28nov

Irpef, Irap, Ires. Dizionario delle tasse italiane ad uso dei giovani.

Chi di voi è già imprenditore certe incombenze le conosce già. Per chi invece si appresta a diventarlo, è bene fin d’ora cominciare a prendere dimestichezza con alcuni dei più “dolorosi” riti del nostro sistema fiscale. Uno di questi prevede che il 30 novembre prossimo scada il termine per il pagamento del secondo anticipo di imposta per chi ha presentato l’Unico 2012 ed è risultato debitore nei confronti del fisco. Da questo carico è esonerato solo chi ha  presentato la dichiarazione dei redditi per la prima volta, i falliti e gli eredi di contribuenti deceduti nel 2012. Per tutti gli altri invece bisognerà fare i conti con i versamenti riguardanti Irpef, Irap e Ires. L’appello riguarda dunque le persone fisiche, le società di persone ed equiparate e i cosiddetti soggetti Ires. Al primo impatto tutte queste definizioni possono apparire come parolacce ma, come accennato, da potenziali giovani imprenditori, è bene fin d’ora cominciare a prendere dimestichezza con una terminologia che dovrà per forza di cose diventare con il tempo molto familiare.

Nel caso specifico, ad esempio, l’Irpef, ossia l’Imposta sul reddito delle persone fisiche, rappresenta appunto un’imposta personale e progressiva che colpisce i redditi, di qualsiasi natura, posseduti dalle persone fisiche, residenti e non nel territorio del nostro Paese.

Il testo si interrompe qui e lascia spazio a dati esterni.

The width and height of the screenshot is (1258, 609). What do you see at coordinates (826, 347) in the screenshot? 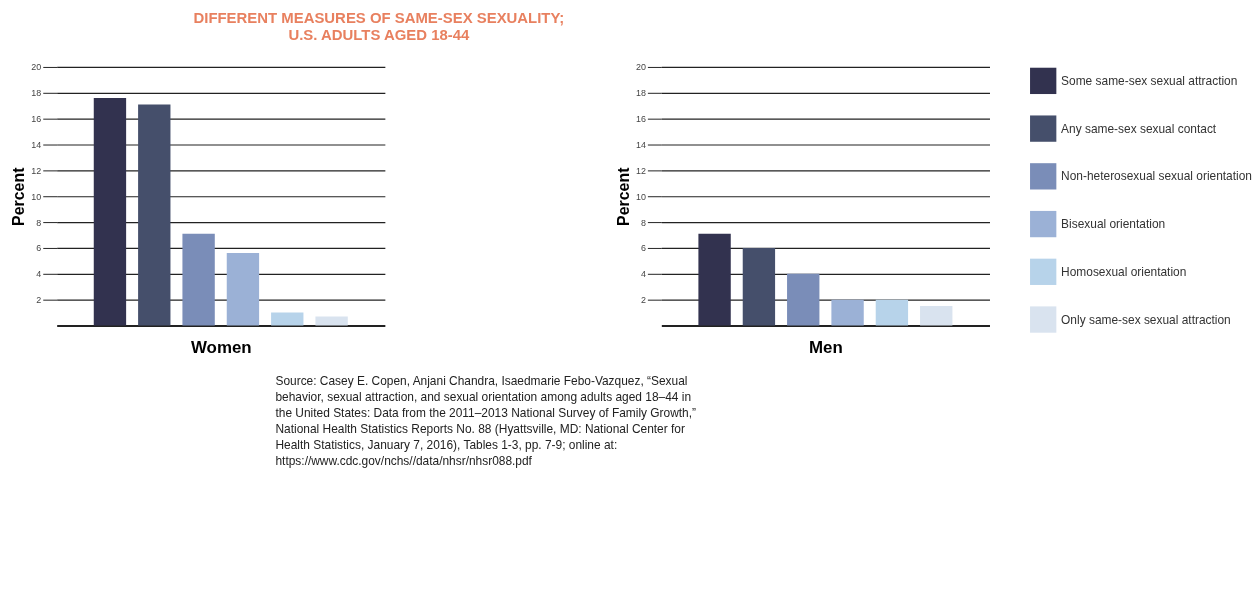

Mentre per i primi, cioè chi ha la residenza in Italia, a essere tassati sono tutti i redditi, ovunque prodotti, i non residenti sono soggetti passivi solo per i redditi prodotti in Italia. E fin qui ci siamo.

Le cose cominciano a farsi più complicate quando cominciano a parlare di Irap, una tassa che risulta, è bene dirlo subito a chi ancora non ne ha mai sentito parlare, tra le più odiate da chiunque conduca un’impresa. La ragione è presto spiegata: si deve pagare anche se non si è riusciti a guadagnare nulla. Un balzello davvero odioso dunque, che in passato governi diversi hanno sempre annunciato di voler abolire, salvo poi però doverla mantenere per far quadrare i disastrati conti pubblici. Adesso, come abbiamo sottolineato qui qualche tempo fa, qualcosa si muove soprattutto per i professionisti e le microimprese che ne potrebbero essere esonerati. Tecnicamente, l’Imposta regionale sulle attività produttive, il cui gettito come dice la definizione stessa è attribuito alle Regioni, ha come presupposto il semplice fatto che ci sia attiva un’impresa, indipendentemente dal fatto che questa registri o meno degli utili. La base d’imposta infatti è rappresentata dal “valore della produzione” e tra l’altro viene pagata anche dalle amministrazioni pubbliche, ma in base al costo del personale.

Per quanto riguarda infine l’Ires, l’Imposta sui redditi delle società, colpisce, con diverse modalità di determinazione, i redditi di quasi tutti i tipi di società di capitali, siano esse residenti in Italia o all’estero. In pratica si applica un’aliquota pari al 27,5% sul cosiddetto reddito imponibile, un valore per il cui calcolo non ci si può che affidare a un buon commercialista. Basti però dire che anche in questo caso siamo di fronte ad un balzello da pagare spesso anche con conti aziendali in rosso. Insomma, nei prossimi giorni avremo un piccolo assaggio di quanto complesso sia nel nostro Paese il rapporto tra imprese e fisco: una tematica di cui chi intende lanciare una propria attività dovrà essere consapevole e su cui l’Arancia tornerà spesso.